Given text:
+++

3
$\begingroup$

This is probably one of the more embarrassing moments of my life, but I will soldier on. Having not dealt with inequalities for quite some time, I was rather befuddled by a question from a friend of mine regarding solving for two variables given a pair of inequalities. The problem goes like this:

Given $x + y \lt 11$ and $x \gt 6$, what is the lower bound of $x - y$ ?

I'm fairly sure she told me the answer was $4$, but I've exhausted my bag of tricks trying to get there. If these were equalities, it would be fairly easy, of course, but would someone be so kind as to help nudge me in the right direction?

Thanks a lot in advance.

  • 1
    take x=6.1 and y=4.8, then you have x+y=10.9 x-y=1.32010-12-06
  • 0
    Are $x$ and $y$ positive integers?2010-12-06
  • 0
    Sorry guys...yes the problem does say they are integers. @Chandru...sorry I'm having a brain fart. Could you perhaps expound on that just a little bit?2010-12-06
  • 0
    so lower bound of x-y is not 42010-12-06
  • 0
    @treeface: Integers, or _positive_ integers? Big difference. Anyway, based on the answer, I am pretty sure it will be _positive_ integers.2010-12-06
  • 0
    @Moron: It doesn't matter: $x$ will definitely be positive given the condition, and $x-y$ will not achieve its *lower* bound with $y$ negative.2010-12-06
  • 0
    @Moron apparently the problem just says integers. @Chandru Ah I see...I was afraid of that.2010-12-06
  • 0
    @Arturo: Yeah... :-)2010-12-06
  • 0
    Lower bound is 4 if $x,y$ are integers; see my answer below.2010-12-06
  • 0
    So $x$ might be $7,8,9$ or $10$...2010-12-06

3 Answers 3

8

Are $x$ and $y$ required to be integers? Because if they are not, then the answer cannot be $4$: take $x=6.5$ and $y=4$. Then $x+y = 10.5\lt 11$, but $x-y = 2.5 \lt 4$. In fact, taking $x=6+\epsilon$ and $y=5-(\epsilon+\delta)$ with $\epsilon\gt 0$ and $\delta\gt 0$ arbitrary but positive, and this gives you $x+y = 11-\delta\lt 11$, but $x-y = 1+2\epsilon+\delta$, so we can make $x-y$ as close to $1$ as we like (without it ever being equal to $1$); on the other hand, since $x\gt 6$ and $x+y\lt 11$, then $y\lt 11-x \lt 11-6 = 5$, so $x-y \gt 6-5 = 1$. Thus, the difference is always greater than $1$; but since we can make it as close to $1$ as we want, the best possible lower bound for $x-y$ is $1$ (without it actually being achieved).

+++

In the inequality thread, what is the best possible lower bound for x − y when x and y are not required to be integers?

Provided data:
+++

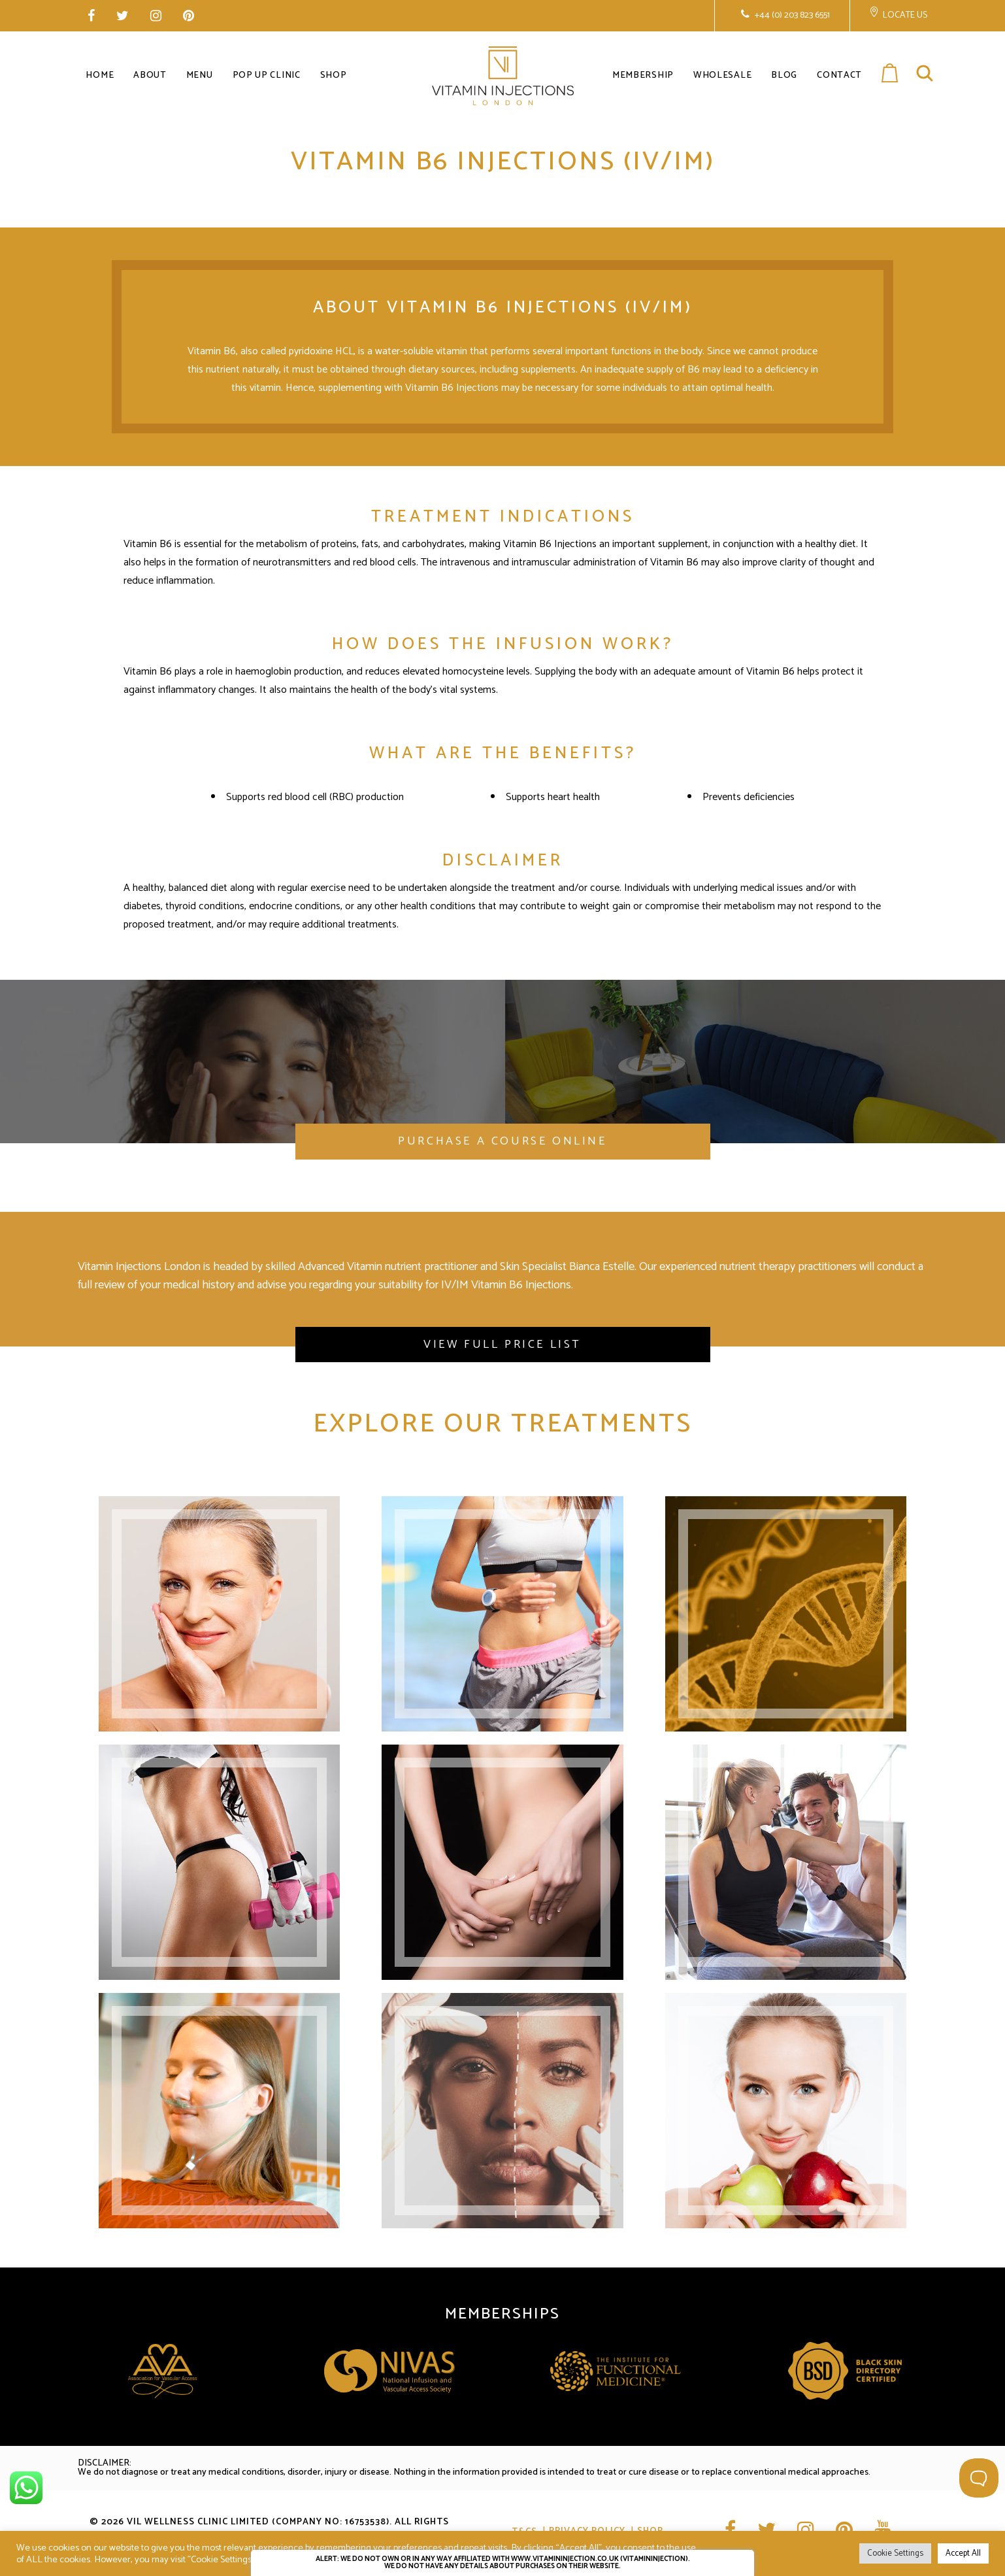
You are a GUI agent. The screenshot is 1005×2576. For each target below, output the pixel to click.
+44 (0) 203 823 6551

+++

Result: 1, which x − y can approach but never reaches.